Schnooze · 27/02/2023 09:05

If I didn’t know you well, I’d probably think nice photos but she doesn’t really look like that, then get on with my day.
Or
If I cared about you then I’d feel a bit sorry for you, as again, I’d know you really don’t normally look like that and I’d assume you put them up precisely because you have low self esteem and they are amazing photos. So whilst I might like the photos, to me it’s shouting loud and clear you’ve got self confidence issues. Completely the opposite to why you are thinking of posting them.

As a good friend I’d want to see them - but privately and not online.

SalmonSandwiches · 27/02/2023 09:06

I would assume you're rather desperate and attention seeking.
I don't want to see anyone's 'tasteful' photos of them posing in their underwear.
It would make me think less of a friendship if someone did this to be perfectly honest.
It is not female empowerment to give men photos to wank over. It is something said to make women feel good about being desperate/ seeking attention. Nor is it empowering to have these photos saved, shared, laughed about. You'll absolutely regret putting them up.

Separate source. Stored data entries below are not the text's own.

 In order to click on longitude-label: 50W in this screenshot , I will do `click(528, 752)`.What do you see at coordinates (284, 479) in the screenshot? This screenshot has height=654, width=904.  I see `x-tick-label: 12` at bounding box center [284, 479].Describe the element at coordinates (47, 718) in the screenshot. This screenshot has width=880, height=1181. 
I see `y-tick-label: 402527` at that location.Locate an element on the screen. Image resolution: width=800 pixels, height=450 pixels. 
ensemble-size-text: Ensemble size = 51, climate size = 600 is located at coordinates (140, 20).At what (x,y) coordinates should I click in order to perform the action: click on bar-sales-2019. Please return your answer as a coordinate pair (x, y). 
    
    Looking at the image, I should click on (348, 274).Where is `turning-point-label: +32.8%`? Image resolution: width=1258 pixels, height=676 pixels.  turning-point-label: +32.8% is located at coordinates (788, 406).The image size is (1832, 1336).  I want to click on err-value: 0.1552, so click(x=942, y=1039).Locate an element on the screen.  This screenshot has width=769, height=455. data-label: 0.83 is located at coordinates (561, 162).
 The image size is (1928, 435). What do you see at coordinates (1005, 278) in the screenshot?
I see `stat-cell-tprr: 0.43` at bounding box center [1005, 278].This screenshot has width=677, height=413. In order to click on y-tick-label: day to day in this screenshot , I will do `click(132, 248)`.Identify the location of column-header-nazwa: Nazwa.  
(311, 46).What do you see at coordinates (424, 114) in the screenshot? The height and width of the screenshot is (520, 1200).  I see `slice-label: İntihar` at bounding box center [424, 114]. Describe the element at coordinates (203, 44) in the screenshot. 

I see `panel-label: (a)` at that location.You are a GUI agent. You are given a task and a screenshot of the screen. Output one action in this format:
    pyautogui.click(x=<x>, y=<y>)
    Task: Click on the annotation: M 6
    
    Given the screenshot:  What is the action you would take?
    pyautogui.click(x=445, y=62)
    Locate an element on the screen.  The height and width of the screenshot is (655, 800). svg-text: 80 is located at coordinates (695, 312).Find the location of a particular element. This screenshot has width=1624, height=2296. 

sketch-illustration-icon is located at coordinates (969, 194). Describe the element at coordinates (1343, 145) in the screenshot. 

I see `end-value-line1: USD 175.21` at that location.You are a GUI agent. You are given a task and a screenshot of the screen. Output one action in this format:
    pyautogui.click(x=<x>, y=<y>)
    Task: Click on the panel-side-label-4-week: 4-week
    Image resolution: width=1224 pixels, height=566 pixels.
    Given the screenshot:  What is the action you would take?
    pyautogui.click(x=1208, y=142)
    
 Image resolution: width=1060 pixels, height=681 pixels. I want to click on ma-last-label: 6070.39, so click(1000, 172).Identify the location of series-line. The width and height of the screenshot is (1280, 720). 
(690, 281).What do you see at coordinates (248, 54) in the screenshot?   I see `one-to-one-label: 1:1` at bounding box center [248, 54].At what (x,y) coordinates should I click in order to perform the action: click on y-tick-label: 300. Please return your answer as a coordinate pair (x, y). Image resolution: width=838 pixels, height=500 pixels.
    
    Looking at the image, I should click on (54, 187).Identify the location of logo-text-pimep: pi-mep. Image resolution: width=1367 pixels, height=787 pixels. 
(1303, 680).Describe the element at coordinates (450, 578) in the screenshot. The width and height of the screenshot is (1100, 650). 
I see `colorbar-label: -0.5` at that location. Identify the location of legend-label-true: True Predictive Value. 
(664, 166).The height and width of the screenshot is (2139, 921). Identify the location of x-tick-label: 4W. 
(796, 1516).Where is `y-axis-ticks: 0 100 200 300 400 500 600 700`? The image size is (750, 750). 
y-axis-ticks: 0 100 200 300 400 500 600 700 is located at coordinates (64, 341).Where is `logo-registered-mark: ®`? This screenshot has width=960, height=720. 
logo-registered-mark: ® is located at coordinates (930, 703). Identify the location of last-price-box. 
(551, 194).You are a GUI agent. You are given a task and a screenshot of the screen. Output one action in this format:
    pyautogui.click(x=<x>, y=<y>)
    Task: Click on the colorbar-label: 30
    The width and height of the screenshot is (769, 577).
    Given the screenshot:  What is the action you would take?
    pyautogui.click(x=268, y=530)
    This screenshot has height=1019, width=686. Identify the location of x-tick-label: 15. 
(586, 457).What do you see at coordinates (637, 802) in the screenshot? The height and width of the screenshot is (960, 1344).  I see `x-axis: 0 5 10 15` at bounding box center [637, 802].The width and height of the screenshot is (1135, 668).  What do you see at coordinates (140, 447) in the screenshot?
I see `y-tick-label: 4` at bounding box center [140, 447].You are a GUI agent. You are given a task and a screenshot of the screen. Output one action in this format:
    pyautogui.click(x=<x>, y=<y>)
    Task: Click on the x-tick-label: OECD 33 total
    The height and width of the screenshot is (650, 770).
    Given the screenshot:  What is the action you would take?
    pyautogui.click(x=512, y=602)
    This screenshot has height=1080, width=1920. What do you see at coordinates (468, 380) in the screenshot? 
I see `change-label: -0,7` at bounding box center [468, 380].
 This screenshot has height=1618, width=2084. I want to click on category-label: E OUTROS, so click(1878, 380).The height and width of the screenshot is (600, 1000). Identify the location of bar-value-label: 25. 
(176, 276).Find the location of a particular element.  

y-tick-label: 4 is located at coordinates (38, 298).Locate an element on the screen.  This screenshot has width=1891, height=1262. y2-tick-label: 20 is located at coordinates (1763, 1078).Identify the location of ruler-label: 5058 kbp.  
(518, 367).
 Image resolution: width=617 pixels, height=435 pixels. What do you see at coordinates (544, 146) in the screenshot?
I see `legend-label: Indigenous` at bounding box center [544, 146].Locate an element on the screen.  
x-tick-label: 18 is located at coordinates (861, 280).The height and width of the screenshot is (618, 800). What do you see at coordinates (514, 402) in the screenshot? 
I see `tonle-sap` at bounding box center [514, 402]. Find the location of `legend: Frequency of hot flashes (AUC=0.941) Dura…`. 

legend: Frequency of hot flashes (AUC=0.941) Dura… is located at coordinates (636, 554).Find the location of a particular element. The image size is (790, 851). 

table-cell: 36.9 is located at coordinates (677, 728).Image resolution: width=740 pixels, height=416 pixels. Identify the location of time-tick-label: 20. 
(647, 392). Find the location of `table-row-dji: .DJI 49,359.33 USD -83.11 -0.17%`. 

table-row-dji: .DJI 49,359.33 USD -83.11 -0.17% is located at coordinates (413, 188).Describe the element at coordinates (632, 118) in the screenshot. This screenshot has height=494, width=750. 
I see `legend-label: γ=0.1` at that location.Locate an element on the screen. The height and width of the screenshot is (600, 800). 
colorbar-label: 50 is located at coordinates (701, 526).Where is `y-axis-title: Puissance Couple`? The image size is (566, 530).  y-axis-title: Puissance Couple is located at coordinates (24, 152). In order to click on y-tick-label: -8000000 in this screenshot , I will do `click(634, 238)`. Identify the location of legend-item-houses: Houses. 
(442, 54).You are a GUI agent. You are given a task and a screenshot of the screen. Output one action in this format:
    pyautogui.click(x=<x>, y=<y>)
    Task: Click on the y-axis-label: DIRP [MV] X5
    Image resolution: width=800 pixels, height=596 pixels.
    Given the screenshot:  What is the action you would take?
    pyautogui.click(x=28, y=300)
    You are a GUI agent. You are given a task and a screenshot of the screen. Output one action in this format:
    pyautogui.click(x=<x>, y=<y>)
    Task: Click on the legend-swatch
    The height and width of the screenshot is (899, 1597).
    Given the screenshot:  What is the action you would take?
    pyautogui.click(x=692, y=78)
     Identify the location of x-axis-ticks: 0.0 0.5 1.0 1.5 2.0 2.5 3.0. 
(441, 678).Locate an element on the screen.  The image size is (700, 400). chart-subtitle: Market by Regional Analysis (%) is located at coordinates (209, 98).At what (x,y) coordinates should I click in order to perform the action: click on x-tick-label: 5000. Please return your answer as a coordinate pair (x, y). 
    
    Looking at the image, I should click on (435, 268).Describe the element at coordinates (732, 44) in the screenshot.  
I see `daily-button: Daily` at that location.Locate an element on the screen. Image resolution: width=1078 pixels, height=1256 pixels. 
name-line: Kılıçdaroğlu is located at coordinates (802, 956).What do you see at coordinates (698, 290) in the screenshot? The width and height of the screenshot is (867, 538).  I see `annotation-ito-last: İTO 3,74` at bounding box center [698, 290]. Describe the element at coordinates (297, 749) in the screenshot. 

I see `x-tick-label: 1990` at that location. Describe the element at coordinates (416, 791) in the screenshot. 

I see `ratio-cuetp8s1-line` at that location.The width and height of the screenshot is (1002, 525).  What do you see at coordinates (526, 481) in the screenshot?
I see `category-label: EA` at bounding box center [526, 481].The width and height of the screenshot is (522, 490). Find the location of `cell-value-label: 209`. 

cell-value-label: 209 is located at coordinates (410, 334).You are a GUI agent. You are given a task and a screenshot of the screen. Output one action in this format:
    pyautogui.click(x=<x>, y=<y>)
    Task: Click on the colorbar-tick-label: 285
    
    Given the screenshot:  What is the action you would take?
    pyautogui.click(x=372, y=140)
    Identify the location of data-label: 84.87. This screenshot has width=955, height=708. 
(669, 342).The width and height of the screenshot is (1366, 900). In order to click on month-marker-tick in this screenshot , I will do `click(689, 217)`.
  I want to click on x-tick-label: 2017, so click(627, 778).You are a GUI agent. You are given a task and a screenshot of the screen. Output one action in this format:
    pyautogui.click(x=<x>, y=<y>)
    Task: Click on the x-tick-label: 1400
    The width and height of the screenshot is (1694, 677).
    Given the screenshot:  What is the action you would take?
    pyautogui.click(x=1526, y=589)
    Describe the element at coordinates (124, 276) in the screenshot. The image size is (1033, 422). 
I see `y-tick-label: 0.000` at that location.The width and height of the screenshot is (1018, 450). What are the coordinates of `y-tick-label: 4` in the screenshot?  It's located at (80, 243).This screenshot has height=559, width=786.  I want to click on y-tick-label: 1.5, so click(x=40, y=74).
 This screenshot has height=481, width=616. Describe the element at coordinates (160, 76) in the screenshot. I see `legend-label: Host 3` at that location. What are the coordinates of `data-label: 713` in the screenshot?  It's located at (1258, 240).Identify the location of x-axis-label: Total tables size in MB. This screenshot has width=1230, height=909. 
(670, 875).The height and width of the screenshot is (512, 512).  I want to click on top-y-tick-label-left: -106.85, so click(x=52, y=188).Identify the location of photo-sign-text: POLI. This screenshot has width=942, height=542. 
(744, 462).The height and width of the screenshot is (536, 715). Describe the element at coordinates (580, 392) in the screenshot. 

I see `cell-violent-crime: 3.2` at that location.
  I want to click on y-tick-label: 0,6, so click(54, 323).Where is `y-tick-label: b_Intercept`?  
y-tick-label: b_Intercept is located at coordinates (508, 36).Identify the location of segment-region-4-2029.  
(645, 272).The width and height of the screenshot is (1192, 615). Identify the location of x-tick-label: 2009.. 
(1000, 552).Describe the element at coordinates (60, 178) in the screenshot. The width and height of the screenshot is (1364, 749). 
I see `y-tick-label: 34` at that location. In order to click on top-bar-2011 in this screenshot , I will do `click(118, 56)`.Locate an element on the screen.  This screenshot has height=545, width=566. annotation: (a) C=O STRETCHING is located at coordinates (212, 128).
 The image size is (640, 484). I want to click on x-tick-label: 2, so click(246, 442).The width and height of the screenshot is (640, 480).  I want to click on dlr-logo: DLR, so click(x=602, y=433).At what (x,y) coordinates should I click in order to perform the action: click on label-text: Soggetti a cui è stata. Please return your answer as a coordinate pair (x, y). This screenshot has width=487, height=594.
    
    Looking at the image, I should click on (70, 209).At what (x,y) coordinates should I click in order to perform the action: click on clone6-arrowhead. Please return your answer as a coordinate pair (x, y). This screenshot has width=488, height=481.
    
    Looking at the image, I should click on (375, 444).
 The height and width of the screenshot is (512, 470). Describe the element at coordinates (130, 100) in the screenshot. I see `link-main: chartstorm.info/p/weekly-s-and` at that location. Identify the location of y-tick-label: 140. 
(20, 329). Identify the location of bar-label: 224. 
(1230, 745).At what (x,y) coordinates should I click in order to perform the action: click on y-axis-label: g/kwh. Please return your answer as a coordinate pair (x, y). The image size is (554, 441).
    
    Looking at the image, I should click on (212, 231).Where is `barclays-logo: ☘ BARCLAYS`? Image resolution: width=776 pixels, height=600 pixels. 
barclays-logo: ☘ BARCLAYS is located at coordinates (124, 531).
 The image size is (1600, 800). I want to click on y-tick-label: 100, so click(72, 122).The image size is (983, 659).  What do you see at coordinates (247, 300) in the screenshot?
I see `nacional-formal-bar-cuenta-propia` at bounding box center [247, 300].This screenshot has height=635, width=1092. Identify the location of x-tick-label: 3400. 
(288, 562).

Coffeeandcake15 · 27/02/2023 09:06

Sorry but I would not see this as empowerment, women often say how men are always looking at photos of women with little to no clothing on and how disgusting it is but the women aren’t sharing them for their grannies to look at, it’s for a targeted audience. I saw a video recently of a woman who was sexually abused by her husband and FIL (religious forced marriage) and she now speaks out openly for women’s rights, that’s empowerment.

BellePeppa · 27/02/2023 09:06

ehb102 · 27/02/2023 07:52

It empowers you to do what exactly? Make men cum?

Whenever women (whether celebrities or not) flaunt themselves nearly naked it makes me think, there are horrible, creepy men salivating (and wnking) over your pictures, fantasising they’re fcking you (🤢) but I’d bet the women are only imagining gorgeous, hot men fancying them. I’m no prude but anything like that has been for a partners eyes only, the idea of putting them out there for all and sundry (creeps) to see is repugnant to me.